ROT13 cipher shifts each letter 13 positions in the alphabet, making encoding and decoding identical operations. Access via MCP in Cursor or Windsurf, or call GET /v1/encode/rot13 directly. Pass "Hello World" and get "Uryyb Jbeyq" — apply ROT13 again to decode back. Numbers and symbols remain unchanged, only A-Z letters rotate.
curl "https://tinyfn.io/v1/encode/rot13" \
-H "X-API-Key: YOUR_API_KEY"
const response = await fetch('https://tinyfn.io/v1/encode/rot13', {
headers: { 'X-API-Key': 'YOUR_API_KEY' }
});
const data = await response.json();
console.log(data);
import requests
response = requests.get('https://tinyfn.io/v1/encode/rot13',
headers={'X-API-Key': 'YOUR_API_KEY'})
data = response.json()
print(data)
Connect your AI agent (Claude, Cursor, Windsurf, etc.) to TinyFn's encoding tools:
{
"mcpServers": {
"tinyfn-encoding": {
"url": "https://tinyfn.io/mcp/encoding",
"headers": {
"X-API-Key": "YOUR_API_KEY"
}
}
}
}
ROT13 shifts each letter 13 positions forward in the alphabet (A→N, B→O, etc.).

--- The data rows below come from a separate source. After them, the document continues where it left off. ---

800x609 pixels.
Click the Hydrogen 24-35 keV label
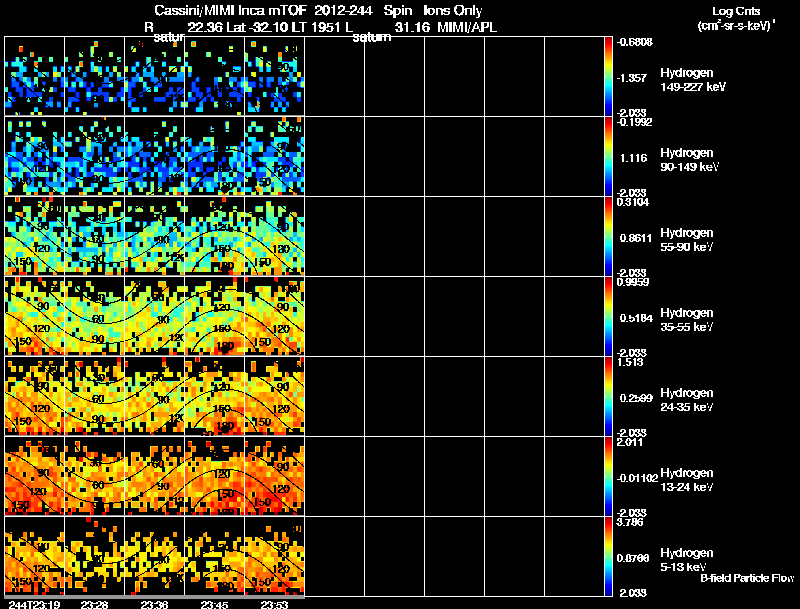pos(687,400)
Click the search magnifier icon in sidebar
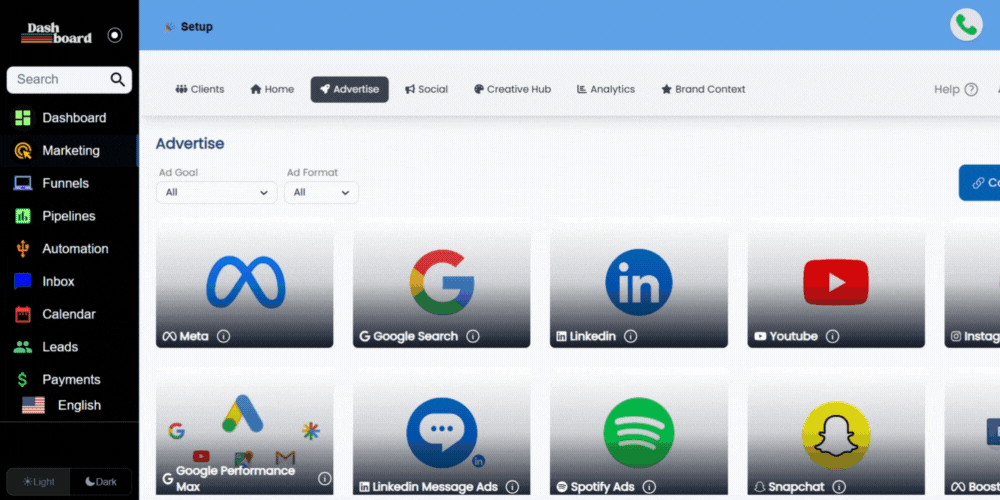 [118, 79]
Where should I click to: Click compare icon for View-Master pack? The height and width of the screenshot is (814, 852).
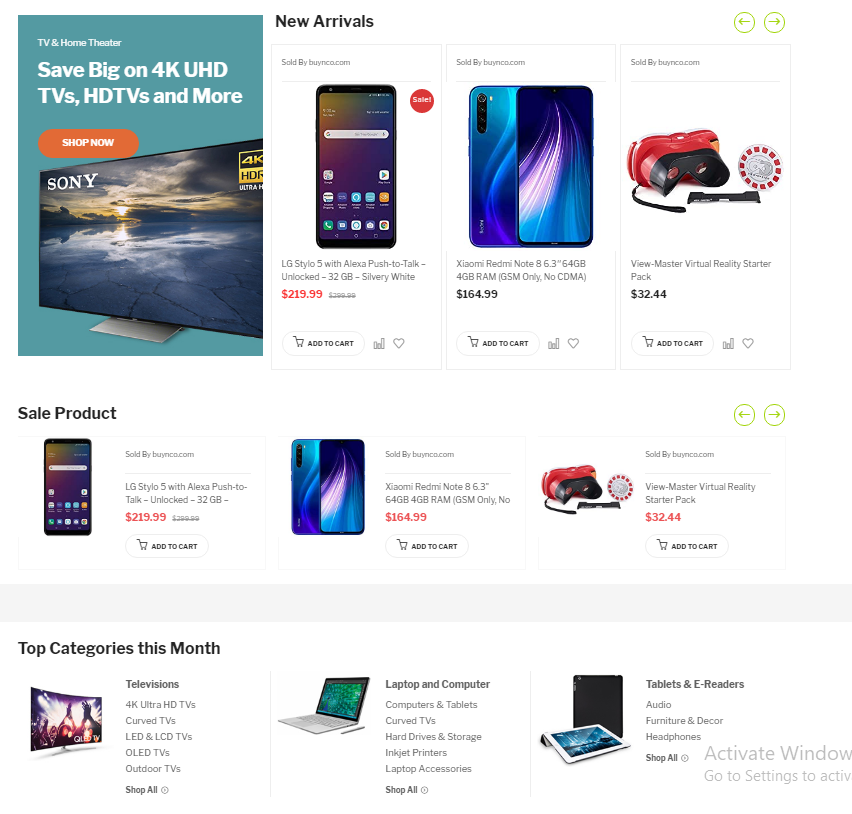tap(728, 343)
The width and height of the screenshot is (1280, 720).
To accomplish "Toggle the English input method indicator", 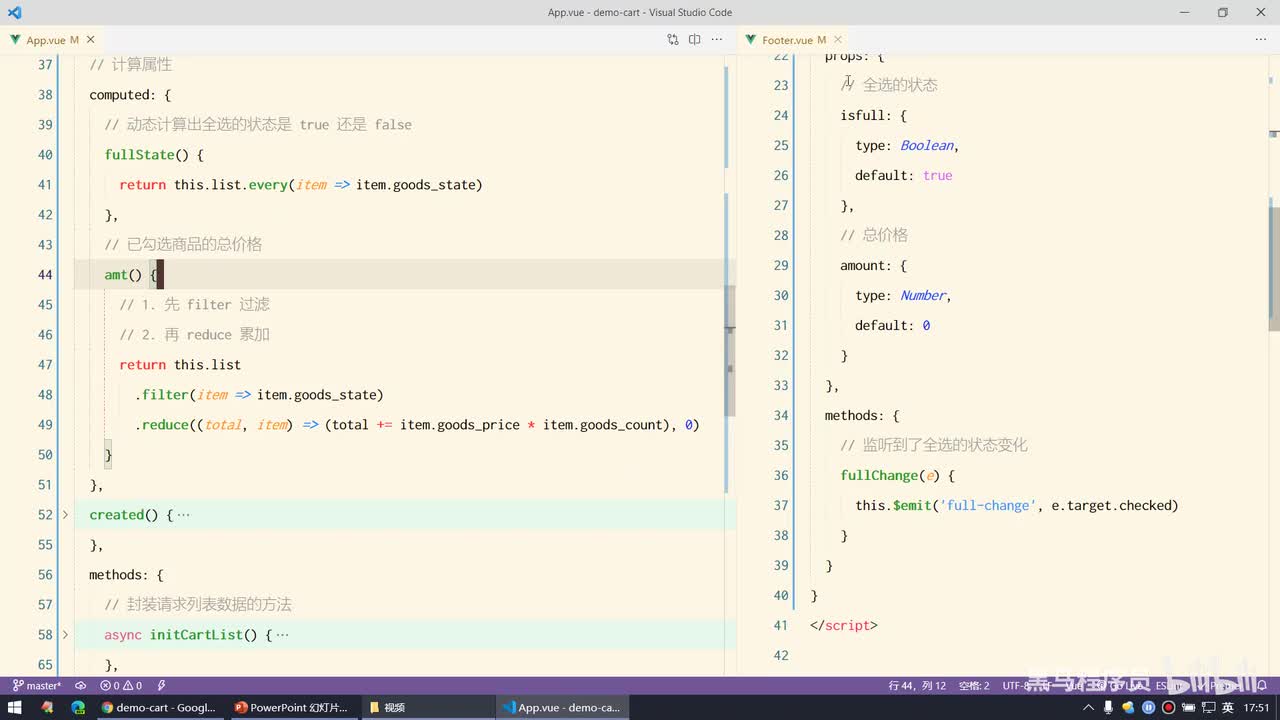I will tap(1227, 707).
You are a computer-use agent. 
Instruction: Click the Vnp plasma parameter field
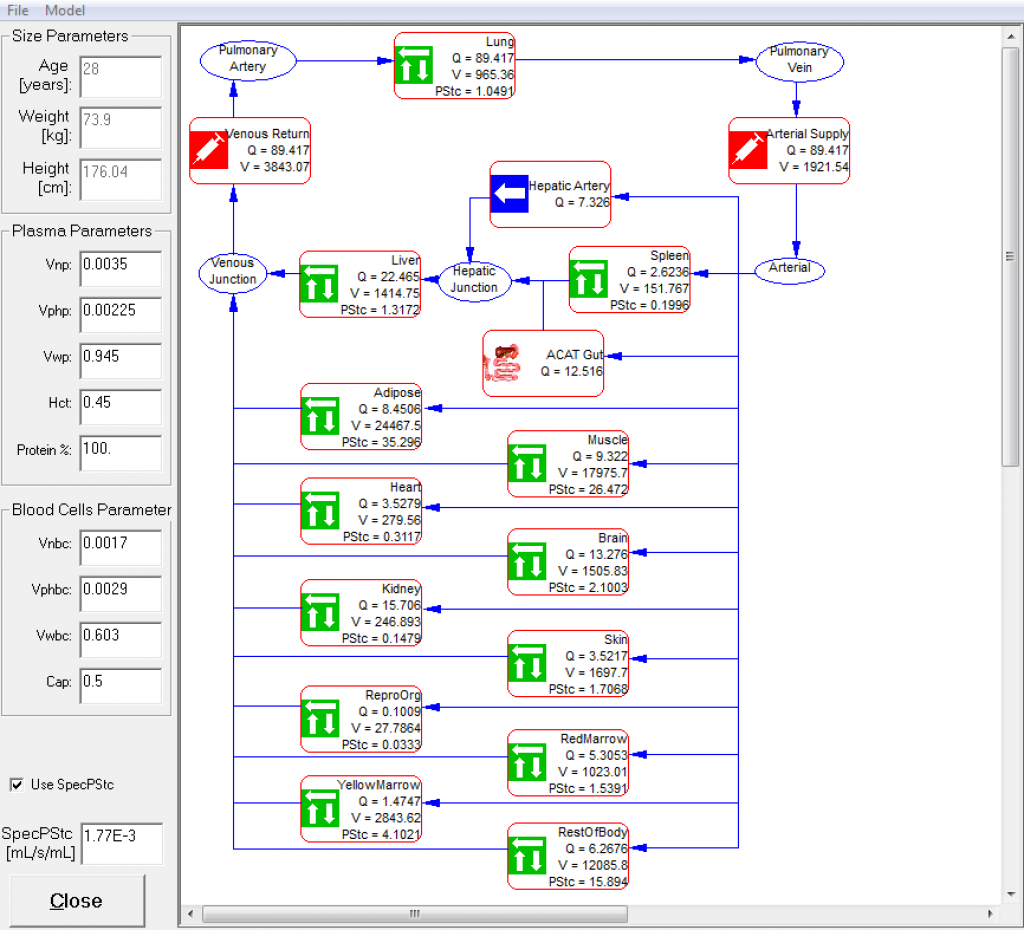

Since there are 26 letters, applying ROT13 twice returns the original text.
No, ROT13 is trivially reversible and provides no security. It's used for spoiler text, puzzle solutions, or basic obfuscation where you want easily reversible transformation.
Only A-Z and a-z letters are transformed. Numbers, punctuation, spaces, and special characters remain unchanged. Case is preserved (A→N, a→n).
Apply ROT13 again to the encoded text. Since it's a 13-position shift in a 26-letter alphabet, encoding and decoding are the same operation.
No, ROT13 only works with ASCII A-Z letters. Accented characters, emojis, and non-Latin scripts pass through unchanged.